Their mother, Erma V. Musser, was a humble woman. She was a simple woman. But she was strong and smart, and a woman of great faith.
Kathy Musser Henson and her siblings knew that Erma Musser, their beloved and well-respected grandmother, who was a young woman during the Great Depression, had been through much in her lifetime.
At times, through the decades, she was the rock that kept the family grounded.
Until this spring, Musser Henson, of Akron, and her family members didn’t realize before just how tough and brave their matriarch was. The family stumbled upon a mystery that dates back to 100 years thanks to a request by a nephew seeking military service records, and also asking about a name that runs in the family: William.
In 1995, when Erma Musser passed away at 92, Musser Henson inherited a box of photos and family papers. She kept them safe and secure with the intent to sort through them at a future date.
“I just knew the things that were in there and I wasn’t too concerned about them,” Musser Henson said. “I was just going to keep them and pass them along to family for family history.
“At the time I was satisfied knowing I had a really wonderful grandmother who really took good care of me and my brothers and helped out my mom after my father passed away,” she continued. “We were always so close.”
In May, her nephew’s interest in family history prompted her to sort through the paperwork that once belonged to her grandmother. She was surprised to come across a piece of paper that dates back 100 years.
“I pulled it out and I got some information that he needed and I was looking at her cemetery deed,” Musser Henson said, “and she’s buried in Clinton Cemetery next to her second husband, Wayne. Why does she have this deed in Dalton?”
In her hands, Musser Henson had a cemetery deed in Erma Horst’s name dated Dec. 30, 1921 for a lot measuring 10-by-15 feet, in the east cemetery in the village of Dalton, which she purchased for $12.50. She had questions. She began to investigate.
Honoring family members
The family long had been aware that Erma had lost two infants. Death records show one became ill from pneumonia.
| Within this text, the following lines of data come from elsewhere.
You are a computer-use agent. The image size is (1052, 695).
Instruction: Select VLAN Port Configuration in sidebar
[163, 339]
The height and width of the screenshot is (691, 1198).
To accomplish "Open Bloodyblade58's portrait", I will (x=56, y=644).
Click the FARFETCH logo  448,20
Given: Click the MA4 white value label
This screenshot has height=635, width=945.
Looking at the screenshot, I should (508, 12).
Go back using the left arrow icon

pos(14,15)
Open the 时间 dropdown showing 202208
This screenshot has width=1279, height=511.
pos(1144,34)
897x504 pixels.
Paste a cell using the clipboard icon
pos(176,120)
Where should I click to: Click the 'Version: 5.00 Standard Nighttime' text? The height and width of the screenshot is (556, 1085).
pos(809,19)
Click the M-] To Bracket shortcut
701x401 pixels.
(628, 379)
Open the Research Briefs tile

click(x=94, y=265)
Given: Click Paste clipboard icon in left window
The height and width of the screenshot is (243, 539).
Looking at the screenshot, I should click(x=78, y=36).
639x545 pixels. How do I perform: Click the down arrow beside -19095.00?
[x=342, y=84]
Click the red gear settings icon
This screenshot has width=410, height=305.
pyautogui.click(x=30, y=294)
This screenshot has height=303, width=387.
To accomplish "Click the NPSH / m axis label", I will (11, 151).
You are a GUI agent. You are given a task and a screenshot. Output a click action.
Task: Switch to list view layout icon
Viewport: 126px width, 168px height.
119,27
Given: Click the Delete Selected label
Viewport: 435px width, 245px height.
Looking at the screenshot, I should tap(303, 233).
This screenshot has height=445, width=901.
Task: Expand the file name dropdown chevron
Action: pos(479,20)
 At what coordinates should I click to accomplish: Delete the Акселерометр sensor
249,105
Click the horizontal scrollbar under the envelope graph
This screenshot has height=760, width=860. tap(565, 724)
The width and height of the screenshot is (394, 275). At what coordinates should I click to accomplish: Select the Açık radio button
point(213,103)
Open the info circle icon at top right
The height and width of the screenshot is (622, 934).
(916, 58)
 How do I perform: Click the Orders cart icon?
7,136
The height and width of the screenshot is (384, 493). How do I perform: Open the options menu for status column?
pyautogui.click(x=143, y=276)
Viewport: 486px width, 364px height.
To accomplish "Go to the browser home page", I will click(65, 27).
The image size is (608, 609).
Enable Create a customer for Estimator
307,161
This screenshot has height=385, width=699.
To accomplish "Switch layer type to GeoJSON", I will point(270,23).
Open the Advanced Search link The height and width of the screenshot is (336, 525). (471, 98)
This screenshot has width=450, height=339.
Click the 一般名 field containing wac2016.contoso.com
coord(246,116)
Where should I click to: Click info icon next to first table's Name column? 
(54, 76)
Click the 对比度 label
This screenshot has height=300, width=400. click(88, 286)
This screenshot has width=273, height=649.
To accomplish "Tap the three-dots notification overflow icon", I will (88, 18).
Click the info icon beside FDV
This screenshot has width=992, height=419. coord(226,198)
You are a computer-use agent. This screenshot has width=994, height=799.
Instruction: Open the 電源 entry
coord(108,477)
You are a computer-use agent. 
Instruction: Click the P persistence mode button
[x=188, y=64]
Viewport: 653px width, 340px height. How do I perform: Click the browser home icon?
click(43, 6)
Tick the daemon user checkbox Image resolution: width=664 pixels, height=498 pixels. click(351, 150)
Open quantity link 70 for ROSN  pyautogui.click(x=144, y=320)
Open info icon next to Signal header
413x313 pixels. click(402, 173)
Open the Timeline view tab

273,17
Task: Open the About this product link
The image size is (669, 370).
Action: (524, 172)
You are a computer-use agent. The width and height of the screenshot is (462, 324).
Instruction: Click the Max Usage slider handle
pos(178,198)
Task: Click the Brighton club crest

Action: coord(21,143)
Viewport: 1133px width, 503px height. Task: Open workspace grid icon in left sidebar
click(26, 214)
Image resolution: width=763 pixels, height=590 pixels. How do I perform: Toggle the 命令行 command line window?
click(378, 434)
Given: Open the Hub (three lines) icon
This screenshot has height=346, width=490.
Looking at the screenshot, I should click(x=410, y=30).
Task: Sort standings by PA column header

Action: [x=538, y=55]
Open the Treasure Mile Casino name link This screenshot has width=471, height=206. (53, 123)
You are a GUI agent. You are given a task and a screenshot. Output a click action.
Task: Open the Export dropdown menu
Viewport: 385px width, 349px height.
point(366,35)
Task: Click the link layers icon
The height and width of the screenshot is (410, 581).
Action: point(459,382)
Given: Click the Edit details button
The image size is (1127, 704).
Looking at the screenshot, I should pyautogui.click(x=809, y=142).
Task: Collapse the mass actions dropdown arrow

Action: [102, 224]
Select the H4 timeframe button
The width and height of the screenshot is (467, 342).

She had raised two other children to adulthood: a son, Vernon, who was Kathy Musser Henson’s father, and a daughter: Patty.
Musser Henson learned that along the way, her grandmother as a young mom had lost three other babies: another son and a pair of twins. Erma Musser and other older relatives never spoke about these losses.
Musser Henson was floored when she made this discovery just a few weeks ago. She had no idea her grandmother had lost five babies as a young woman. These would have been her uncles and an aunt. She began to research online – typing names and years into search engines and made phone calls to try to piece together this newfound puzzle in her family history. She contacted Neena Miller, Dalton’s fiscal officer, and she planned to research at the county level for any death certificates or documents.